When a run summary creates an approval question, the compact summary must be
sent first and the approval question second. The Telegram helper should flush
the summary before emitting the approval question when the bridge is reachable;
otherwise the bridge loop must still drain the queued messages in timestamp
order.

Plain Telegram `/details` returns the latest run summary in this canonical
shape from `ai/standards/runtime-sop.md`. It should be richer than the compact
Telegram notification while staying mobile-readable. Do not dump raw JSON unless
the operator explicitly asks for raw machine output.

This is a notification, not an approval request.

## Autonomous Completion Notifications

When `authority_to_continue_autonomously` / `autonomous_mode=deemed` is active,
Runtime Executor must use the same canonical run-summary rendering path, but the
operator-facing compact summary is framed as a chunk completion note rather
than a run-finished approval request:

- `Chunk autonomously completed`: compact chunk summary derived from the
  canonical chunk summary sections.
- `Chunk autonomously approved`: non-actionable note that the autonomous
  approval boundary has been satisfied by delegated authority.
- `Chunk autonomously committed`: non-actionable note from the guarded
  dispatcher after close/commit completes.

These messages must not request an operator reply. They must be backed by
approved-action metadata:

- `autonomous_mode=deemed`
- `audit_label=authority_to_continue_autonomously`
- `operator_note=closed and committed autonomously`

Manual mode keeps the normal approval-request framing. The distinction must be
implemented and tested in Runtime Executor, approved-action records, dispatcher
execution, and Telegram/operator surfaces; role prompts are not authority.

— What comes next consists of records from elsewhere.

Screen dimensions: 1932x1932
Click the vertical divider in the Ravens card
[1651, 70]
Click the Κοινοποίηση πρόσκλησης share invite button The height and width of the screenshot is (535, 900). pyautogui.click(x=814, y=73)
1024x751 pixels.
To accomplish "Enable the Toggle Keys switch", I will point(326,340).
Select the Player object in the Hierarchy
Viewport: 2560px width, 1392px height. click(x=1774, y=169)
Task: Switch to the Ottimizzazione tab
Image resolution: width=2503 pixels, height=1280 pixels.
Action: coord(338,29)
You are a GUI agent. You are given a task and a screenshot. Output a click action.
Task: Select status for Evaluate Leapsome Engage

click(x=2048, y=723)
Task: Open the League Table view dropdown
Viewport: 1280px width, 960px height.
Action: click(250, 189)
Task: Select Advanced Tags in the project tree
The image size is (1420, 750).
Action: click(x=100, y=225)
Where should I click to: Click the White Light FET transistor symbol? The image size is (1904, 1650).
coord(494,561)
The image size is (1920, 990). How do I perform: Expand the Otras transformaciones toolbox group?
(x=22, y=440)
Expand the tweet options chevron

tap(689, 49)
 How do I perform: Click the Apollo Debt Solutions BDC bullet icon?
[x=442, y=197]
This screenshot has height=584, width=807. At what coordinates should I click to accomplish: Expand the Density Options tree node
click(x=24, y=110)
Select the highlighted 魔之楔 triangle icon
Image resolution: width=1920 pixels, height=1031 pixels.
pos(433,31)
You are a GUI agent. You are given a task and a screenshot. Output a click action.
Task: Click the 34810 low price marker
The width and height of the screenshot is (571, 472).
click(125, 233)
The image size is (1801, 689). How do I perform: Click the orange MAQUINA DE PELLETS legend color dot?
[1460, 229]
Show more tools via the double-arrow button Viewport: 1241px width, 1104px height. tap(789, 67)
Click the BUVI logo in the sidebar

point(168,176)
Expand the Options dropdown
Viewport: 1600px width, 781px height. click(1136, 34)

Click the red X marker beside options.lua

## Significant Insight Notes

Codex may send a compact Telegram note during a run when it discovers something
that affects design, workflow reliability, runtime architecture, safety, or
future planning.

Send a note for:

- a design-significant limitation.
- a runtime architecture weakness.
- a recurring workflow bug.
- a safety boundary or platform limitation.
- an insight that should change future standards, chunks, or product direction.

Do not send a note for:

- minor bugs that are fixed immediately.
- transient test failures with no design impact.
- ordinary progress updates.
- noisy command output.

Notes should be one short paragraph and should not ask for approval unless a
human decision is actually required.

Use the Runtime-owned progress-note surface for notes:

```sh
node ai/runtime/dist/cli.js runtime progress-note --note "<short note>" --category cfd_relevant --cfd-relevant
```

Routine progress notes are recorded but filtered from Telegram by default.
CFD-relevant notes, or notes sent with `--notify`, are queued through Runtime
Executor and the existing Telegram bridge. The note surface must bound and
redact content, source it to a role, and set `mutates_authority_state=false`.
Do not scrape chat messages or send ad hoc Telegram messages directly from role
prompts.

Allowed note categories are `progress`, `cfd_relevant`, `validation`,
`handoff`, `governance`, and `diagnosis`. Notes must not ask for freeform
replies. Use a real operator question only for `freeform_input_required`,
`operator_decision_required`, or `approval_required` events.